To die with dignity depends on our words, deeds of today

opinions

March 6, 2014 - 12:00 AM

As much as we’d like, it’s not so easy to die in a dignified manner.
Things can get messy as we fall prey to disease and the ravages of old age.
That we pretend otherwise only makes death’s grip the harder to accept.
That was the logic of Dr. Sherwin B. Nuland, a surgeon and author of “How We Die.”
Nuland passed away earlier this week at age 83 from prostate cancer.
His medical career as a surgeon put him in frequent contact with death, but it was his brother’s battle, and ultimate death, with colon cancer that inspired him to write the award-winning book in 1994.
Riddled with cancer, Nuland’s brother, Howard, agreed to experimental treatment, which did nothing to abate the cancer’s spread, and everything to prolong his suffering.
In hindsight, the surgeon, knowing the treatment had no reasonable chance of success, was remorseful for giving his brother hope of its success.
The disease, not death, was the enemy. Learning to accept death’s inevitability, Nuland wrote, can help doctors, patients and their families avoid overly aggressive treatments that do nothing to make a patient better but intensify their suffering.
As for dying with dignity, well, that “must be found in the dignity with which we have lived our lives,” Nuland wrote.

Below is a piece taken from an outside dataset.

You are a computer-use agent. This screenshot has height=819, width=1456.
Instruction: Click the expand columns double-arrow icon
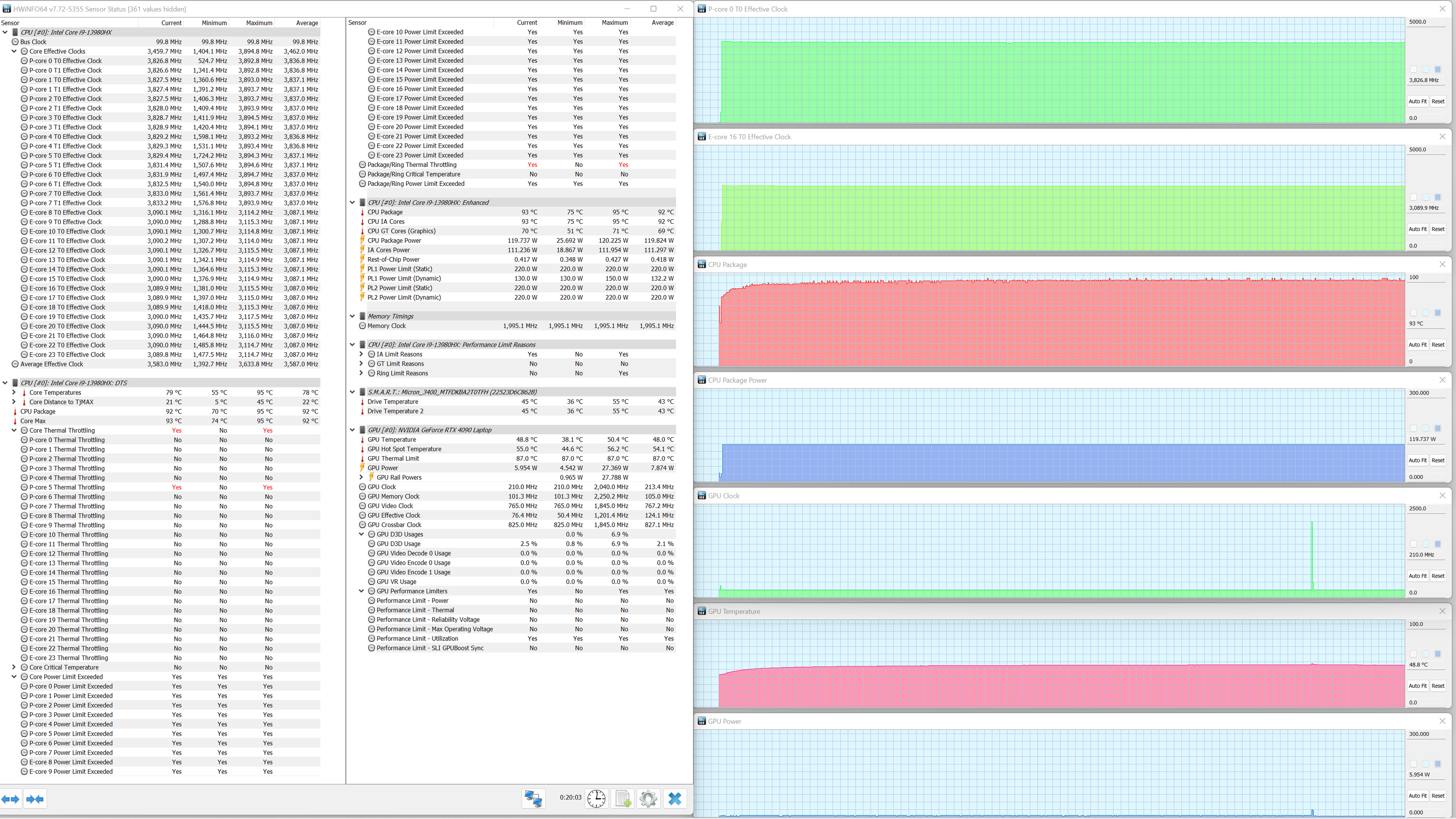tap(10, 799)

“TATTOOED white trash,” read the decal pasted on a car in Iola’s Walmart parking lot Tuesday afternoon.
Notwithstanding the shock value, the message is particularly sad.
Kids, especially, get a kick out of shocking their elders with profane language, torn jeans, dreadlocks, or wearing the all-black Goth attire, including chains and studs.
We all go through phases of trying to appear more mature by pretending to be edgy or tough. But that’s a far cry from debasing ourselves.
The tattoos, fine. Today they are seen as no more than body art.
But the “white trash,” sounds like an excuse for degenerate behavior.
Yes, yes, I know. It’s supposed to be a pun, much like a hillbilly skit where “ain’t” and double negatives proliferate. Where we make our spouses the butt of a joke. Or make racist comments.
Every day we have the opportunity to show the world what kind of people we are by our words and deeds. These actions also reflect the tone of our community.
It can be one of dignity or disgrace.
Whichever, it will follow us to our grave, and beyond.